● Problems to work on:
A – In the article about the cystic fibrosis drug Orkambi, what organization oversees the expert committee that rejected it?
B – Carry on the article about the cystic fibrosis drug Orkambi from its last sentence.

● Text excerpt:
▽
Canadian governments should not pay for a $250,000-a-year cystic fibrosis medication because it is not clear the drug actually improves patients’ health, according to a fresh review that has devastated some with the potentially fatal lung disease.
For the second time in as many years, the expert committee that advises the provinces and territories on drug coverage has said no to Orkambi, a pill designed to help correct the most common underlying genetic cause of CF.
The committee’s rejection is not binding, but the provinces and territories almost never break ranks with the Canadian Agency for Drugs and Technologies in Health (CADTH), the independent organization that oversees the expert committee.
“We’re beyond disappointment,” said Kim Steele, the director of government and community relations at Cystic Fibrosis Canada, a charity and patient organization. “Our community is devastated. This is a medicine that we know works for some people.”
△
● Stored data:
▽
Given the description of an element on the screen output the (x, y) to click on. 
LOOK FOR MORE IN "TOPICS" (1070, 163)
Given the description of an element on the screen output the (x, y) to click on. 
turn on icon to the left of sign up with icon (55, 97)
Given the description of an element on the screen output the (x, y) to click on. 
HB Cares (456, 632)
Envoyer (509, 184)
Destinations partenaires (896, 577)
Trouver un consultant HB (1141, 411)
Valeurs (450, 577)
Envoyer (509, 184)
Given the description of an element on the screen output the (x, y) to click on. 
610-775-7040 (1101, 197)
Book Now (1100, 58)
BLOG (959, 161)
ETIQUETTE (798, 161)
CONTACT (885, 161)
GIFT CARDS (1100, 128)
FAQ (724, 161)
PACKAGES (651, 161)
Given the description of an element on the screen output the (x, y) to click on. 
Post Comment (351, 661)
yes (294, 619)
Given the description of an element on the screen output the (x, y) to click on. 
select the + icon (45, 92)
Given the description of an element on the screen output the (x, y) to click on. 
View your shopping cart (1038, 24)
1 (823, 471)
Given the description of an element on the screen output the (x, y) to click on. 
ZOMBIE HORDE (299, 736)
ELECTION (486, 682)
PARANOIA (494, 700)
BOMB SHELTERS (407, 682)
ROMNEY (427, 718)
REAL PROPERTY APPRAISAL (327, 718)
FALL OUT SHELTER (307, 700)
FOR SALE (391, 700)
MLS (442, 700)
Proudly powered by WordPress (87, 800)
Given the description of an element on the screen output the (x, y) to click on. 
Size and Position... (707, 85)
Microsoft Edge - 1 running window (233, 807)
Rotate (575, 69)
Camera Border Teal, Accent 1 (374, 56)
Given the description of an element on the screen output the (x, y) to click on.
△
● Responses by item number:
A – The Canadian Agency for Drugs and Technologies in Health (CADTH).

B –
Orkambi is one of the new medications at the centre of a fight over how the cash-strapped Canadian health-care system should treat expensive drugs for rare diseases.
Unlike many other well-off countries, Canada does not do special evaluations for drugs that relatively few people need. There is not even a national definition of what constitutes a rare disease.
A proposed class-action lawsuit has already been launched against the federal government and British Columbia, which is the home province of the two lead plaintiffs, over the lack of public coverage for Orkambi.
About 2,000 Canadians have the genetic mutation that Orkambi is intended to help correct.
In a report released on Thursday, the CADTH’s expert panel said its review of the Orkambi clinical trials and other studies found the drug produced only slight improvements for about one in four patients.
The report also said Orkambi’s Boston-based maker, Vertex Pharmaceuticals, would have to slash the drug’s price by more than 98 per cent to satisfy the agency’s value-for-money analysis.
“[Orkambi] is better than nothing. It’s better than placebo,” said Trevor Richter, director of the CADTH’s Common Drug Review, which oversees the review process for non-cancer medications. “But the benefit is really small. Not only is it small, but there’s a huge amount of uncertainty about what the actual size of that benefit is.”
Vertex called the agency’s recommendation “deeply disappointing."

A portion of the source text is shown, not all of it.